L’entusiasmo dei media per la guerra in Iraq non aveva però ingannato il pubblico al punto da fargliela accettare a braccia aperte. Infatti [la gente] aveva fatto quello che avrebbero dovuto fare i media, farsi avanti in tutto il mondo, in numeri da record, per mettere in discussione quella spericolata corsa verso la guerra.

Patrick Tyler aveva scritto sul New York Times che le proteste avevano mostrato come al mondo esistessero “due superpotenze: gli Stati Uniti e l’opinione pubblica mondiale”. Sappiamo già quale delle due superpotenze è emersa trionfante, e questo grazie ai media, diventati cagnolini scodinzolanti del potere.

L’Iraq è stato solo l’inizio della perdita di reputazione da parte dei media. Fin dagli albori dell’era Internet e con l’ascesa dei ‘cittadini-giornalisti’, i mass media si sono dimostrati inestricabilmente legati, in numerose occasioni, alla narrativa approvata dallo stato, mentre una teoria del complotto dopo l’altra venivano date in pasto al pubblico, con la favola del Russiagate a fare da madre a tutte quante.
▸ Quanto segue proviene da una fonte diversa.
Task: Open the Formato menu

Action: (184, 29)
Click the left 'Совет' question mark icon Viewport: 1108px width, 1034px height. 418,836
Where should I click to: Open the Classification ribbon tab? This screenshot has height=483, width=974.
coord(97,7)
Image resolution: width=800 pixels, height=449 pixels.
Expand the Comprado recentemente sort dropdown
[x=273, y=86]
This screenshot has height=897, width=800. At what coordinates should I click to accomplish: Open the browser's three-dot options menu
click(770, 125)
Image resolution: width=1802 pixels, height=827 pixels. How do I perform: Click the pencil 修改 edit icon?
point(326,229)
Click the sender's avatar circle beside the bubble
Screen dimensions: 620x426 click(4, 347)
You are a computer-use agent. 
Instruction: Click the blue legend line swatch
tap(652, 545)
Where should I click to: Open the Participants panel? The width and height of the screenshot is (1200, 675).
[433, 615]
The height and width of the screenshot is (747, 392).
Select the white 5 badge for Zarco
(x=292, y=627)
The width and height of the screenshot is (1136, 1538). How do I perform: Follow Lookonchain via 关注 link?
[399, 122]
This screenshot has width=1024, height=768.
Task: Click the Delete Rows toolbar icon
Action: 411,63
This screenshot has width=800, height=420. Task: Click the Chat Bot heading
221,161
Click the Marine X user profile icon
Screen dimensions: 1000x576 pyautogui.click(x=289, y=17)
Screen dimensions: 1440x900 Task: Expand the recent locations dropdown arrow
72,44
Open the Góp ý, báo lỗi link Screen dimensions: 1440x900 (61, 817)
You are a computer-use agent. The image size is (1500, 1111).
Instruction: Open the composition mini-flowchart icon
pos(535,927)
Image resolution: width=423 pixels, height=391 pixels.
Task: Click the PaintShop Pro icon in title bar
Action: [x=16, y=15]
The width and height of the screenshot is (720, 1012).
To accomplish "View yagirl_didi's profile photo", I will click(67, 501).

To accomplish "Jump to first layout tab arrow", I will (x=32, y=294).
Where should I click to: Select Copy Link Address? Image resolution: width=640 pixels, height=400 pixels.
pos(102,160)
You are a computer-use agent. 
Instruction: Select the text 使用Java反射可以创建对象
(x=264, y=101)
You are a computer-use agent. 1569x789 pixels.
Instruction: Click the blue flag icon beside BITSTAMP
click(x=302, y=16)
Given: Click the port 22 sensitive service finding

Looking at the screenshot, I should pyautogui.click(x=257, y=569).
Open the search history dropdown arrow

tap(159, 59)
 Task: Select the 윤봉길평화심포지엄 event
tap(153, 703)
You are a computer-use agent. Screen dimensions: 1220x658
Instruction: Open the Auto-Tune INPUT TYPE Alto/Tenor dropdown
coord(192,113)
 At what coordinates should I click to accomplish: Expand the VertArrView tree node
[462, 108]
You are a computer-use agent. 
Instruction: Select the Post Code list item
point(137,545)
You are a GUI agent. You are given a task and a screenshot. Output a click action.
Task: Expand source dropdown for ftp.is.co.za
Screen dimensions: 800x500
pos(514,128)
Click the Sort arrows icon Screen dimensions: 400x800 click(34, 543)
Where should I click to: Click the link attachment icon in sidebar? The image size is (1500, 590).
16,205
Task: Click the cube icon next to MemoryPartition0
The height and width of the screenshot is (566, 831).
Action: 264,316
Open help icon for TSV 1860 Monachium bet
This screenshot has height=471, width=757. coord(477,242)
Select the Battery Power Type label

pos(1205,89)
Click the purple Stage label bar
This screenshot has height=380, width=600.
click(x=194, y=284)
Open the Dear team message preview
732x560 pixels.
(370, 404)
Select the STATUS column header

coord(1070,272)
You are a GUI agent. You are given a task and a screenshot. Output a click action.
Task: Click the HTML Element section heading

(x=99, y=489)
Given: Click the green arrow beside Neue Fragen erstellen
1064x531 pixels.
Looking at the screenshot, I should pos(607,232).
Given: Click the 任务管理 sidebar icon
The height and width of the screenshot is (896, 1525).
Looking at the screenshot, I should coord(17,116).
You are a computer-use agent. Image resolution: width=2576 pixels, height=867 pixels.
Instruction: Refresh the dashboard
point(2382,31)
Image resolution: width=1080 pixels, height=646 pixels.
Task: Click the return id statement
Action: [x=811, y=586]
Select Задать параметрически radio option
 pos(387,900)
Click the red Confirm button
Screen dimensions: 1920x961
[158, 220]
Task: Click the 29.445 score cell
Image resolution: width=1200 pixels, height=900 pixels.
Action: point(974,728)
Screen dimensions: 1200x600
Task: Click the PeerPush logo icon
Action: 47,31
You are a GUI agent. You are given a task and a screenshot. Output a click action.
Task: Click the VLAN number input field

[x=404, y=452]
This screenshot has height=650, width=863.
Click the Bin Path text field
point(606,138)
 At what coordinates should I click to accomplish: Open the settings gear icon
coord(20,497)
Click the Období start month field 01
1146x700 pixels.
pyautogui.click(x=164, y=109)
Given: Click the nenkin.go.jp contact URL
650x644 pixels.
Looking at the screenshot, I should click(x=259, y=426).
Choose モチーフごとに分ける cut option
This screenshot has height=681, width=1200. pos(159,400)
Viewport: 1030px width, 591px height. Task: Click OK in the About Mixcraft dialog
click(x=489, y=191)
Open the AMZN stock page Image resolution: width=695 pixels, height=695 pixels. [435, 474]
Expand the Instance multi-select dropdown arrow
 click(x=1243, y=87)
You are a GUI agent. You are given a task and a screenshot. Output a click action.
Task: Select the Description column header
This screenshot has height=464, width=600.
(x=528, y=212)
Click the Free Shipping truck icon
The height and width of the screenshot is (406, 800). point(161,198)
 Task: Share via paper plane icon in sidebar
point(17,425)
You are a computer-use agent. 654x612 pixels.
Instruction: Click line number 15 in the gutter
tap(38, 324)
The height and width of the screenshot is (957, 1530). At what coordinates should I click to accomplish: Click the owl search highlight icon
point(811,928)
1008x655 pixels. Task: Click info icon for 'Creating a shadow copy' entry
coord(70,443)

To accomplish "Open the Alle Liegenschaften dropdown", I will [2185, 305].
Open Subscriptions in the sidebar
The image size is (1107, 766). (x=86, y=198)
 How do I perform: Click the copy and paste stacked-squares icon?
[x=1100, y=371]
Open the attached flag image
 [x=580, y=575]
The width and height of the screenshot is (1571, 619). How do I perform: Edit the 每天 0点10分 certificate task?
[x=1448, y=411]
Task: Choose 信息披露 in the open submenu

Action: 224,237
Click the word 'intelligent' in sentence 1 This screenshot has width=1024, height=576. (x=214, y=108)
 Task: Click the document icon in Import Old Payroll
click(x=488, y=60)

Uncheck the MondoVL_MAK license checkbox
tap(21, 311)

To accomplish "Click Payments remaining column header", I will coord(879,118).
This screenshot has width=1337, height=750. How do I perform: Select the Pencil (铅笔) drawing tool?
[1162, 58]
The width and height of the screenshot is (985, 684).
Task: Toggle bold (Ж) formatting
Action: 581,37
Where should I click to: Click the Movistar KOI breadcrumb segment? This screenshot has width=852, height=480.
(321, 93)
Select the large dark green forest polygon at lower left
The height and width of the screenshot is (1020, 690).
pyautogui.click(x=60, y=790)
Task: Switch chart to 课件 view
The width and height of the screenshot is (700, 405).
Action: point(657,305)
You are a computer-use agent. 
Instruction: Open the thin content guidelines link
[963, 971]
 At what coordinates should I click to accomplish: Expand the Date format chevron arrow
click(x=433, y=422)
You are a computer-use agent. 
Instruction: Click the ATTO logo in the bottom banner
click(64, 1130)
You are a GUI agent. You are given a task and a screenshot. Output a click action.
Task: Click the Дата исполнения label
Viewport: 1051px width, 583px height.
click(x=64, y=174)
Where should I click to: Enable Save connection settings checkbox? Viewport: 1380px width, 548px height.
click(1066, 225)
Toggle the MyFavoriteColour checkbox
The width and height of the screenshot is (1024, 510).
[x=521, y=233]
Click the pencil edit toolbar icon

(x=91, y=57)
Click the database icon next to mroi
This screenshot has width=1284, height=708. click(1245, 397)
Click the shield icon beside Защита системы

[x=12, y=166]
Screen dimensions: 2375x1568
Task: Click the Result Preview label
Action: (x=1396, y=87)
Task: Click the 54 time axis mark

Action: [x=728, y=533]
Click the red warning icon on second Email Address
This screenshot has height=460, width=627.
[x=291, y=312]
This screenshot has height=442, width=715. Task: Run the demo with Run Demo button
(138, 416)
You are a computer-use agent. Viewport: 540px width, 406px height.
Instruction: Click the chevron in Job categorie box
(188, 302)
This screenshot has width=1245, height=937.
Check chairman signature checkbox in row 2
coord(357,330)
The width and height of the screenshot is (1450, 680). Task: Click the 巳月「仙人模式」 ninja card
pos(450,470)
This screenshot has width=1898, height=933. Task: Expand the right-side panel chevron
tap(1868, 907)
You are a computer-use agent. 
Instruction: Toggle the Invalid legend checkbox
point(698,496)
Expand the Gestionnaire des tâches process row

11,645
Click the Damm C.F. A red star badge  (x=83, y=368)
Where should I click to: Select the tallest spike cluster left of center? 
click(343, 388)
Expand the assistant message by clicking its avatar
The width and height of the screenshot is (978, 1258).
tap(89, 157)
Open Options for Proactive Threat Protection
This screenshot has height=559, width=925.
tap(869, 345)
Intanto, in Siria ci manca solo un ulteriore attacco chimico perché si scateni un’altra enorme eruzione di violenza. Quello che è veramente inaccettabile riguardo a simili terribili prospettive è che i giornalisti occidentali (ancora una volta schieratisi dalla parte della macchina della guerra) non parlano mai degli attacchi chimici in Siria chiedendosi: chi ha i mezzi, i motivi e le opportunità per attuarli? La risposta è così semplice e ovvia che potrebbe essere data da un bambino.

Invece, i media vorrebbero che noi accettassimo la teoria del complotto secondo cui il Presidente siriano Bashar Assad, proprio all’apice della vittoria militare, avrebbe scelto, in quel preciso istante, di usare le armi chimiche contro una accozzaglia eterogenea di ribelli, rischiando così l’intervento degli Stati Uniti e la perdita di tutto.

Raramente, se non mai, i media mainstream occidentali hanno accennato alla molto più probabile eventualità che i ribelli, desiderosi di un intervento occidentale dopo le gravi sconfitte subite, sarebbero i candidati ideali per ricorrere a tali, primitivi metodi.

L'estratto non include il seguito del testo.